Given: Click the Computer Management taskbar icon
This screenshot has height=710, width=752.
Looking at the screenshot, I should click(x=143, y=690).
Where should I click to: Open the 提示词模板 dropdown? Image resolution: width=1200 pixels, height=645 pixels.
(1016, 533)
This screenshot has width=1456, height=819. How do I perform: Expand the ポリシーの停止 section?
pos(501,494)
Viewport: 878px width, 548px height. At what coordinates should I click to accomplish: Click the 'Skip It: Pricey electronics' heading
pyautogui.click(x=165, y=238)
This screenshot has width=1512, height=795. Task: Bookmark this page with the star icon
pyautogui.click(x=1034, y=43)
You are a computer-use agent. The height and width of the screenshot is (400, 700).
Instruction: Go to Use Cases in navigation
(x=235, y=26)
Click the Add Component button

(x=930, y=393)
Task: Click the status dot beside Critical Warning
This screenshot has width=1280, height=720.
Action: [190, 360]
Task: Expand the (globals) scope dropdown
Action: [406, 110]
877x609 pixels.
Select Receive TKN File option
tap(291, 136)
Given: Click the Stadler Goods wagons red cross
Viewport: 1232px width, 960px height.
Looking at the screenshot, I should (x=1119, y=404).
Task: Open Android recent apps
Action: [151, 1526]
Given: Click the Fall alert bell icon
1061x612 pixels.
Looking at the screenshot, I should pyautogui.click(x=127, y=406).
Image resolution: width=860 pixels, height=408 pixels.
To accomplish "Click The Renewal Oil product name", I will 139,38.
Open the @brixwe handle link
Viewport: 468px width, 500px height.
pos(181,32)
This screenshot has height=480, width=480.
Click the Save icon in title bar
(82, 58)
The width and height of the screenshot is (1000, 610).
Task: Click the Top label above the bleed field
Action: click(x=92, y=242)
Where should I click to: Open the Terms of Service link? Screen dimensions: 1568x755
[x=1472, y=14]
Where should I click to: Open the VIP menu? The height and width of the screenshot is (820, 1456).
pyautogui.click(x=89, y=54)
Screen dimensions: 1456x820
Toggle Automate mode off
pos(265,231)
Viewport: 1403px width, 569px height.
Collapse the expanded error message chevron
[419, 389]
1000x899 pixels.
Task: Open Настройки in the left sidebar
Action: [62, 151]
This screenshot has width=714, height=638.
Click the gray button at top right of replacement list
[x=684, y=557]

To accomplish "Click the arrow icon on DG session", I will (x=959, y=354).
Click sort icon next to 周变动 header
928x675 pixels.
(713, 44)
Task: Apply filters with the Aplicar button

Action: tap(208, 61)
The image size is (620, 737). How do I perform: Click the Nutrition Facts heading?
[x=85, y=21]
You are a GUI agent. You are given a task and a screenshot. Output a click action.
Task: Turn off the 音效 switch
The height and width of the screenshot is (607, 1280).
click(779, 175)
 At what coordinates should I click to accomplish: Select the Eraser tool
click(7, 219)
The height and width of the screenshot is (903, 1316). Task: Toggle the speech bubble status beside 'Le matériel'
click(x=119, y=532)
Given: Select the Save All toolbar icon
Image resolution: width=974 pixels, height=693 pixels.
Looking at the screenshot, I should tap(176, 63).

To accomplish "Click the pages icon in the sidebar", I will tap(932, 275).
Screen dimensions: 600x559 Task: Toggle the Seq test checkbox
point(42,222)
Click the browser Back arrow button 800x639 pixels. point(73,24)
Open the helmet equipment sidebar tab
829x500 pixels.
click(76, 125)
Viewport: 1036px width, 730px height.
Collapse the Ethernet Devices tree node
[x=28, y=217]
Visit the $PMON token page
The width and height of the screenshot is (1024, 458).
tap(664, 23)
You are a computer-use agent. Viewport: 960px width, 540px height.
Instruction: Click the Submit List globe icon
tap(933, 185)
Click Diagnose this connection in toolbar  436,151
■ ■ ■ ■ ■
Can you write out the listing above word for word, from the line with "Where should I click to: Open the Terms" to the line with "[x=684, y=557]", both included?

• [Written solution]
Where should I click to: Open the Terms of Service link? Screen dimensions: 1568x755
[x=1472, y=14]
Where should I click to: Open the VIP menu? The height and width of the screenshot is (820, 1456).
pyautogui.click(x=89, y=54)
Screen dimensions: 1456x820
Toggle Automate mode off
pos(265,231)
Viewport: 1403px width, 569px height.
Collapse the expanded error message chevron
[419, 389]
1000x899 pixels.
Task: Open Настройки in the left sidebar
Action: [62, 151]
This screenshot has width=714, height=638.
Click the gray button at top right of replacement list
[x=684, y=557]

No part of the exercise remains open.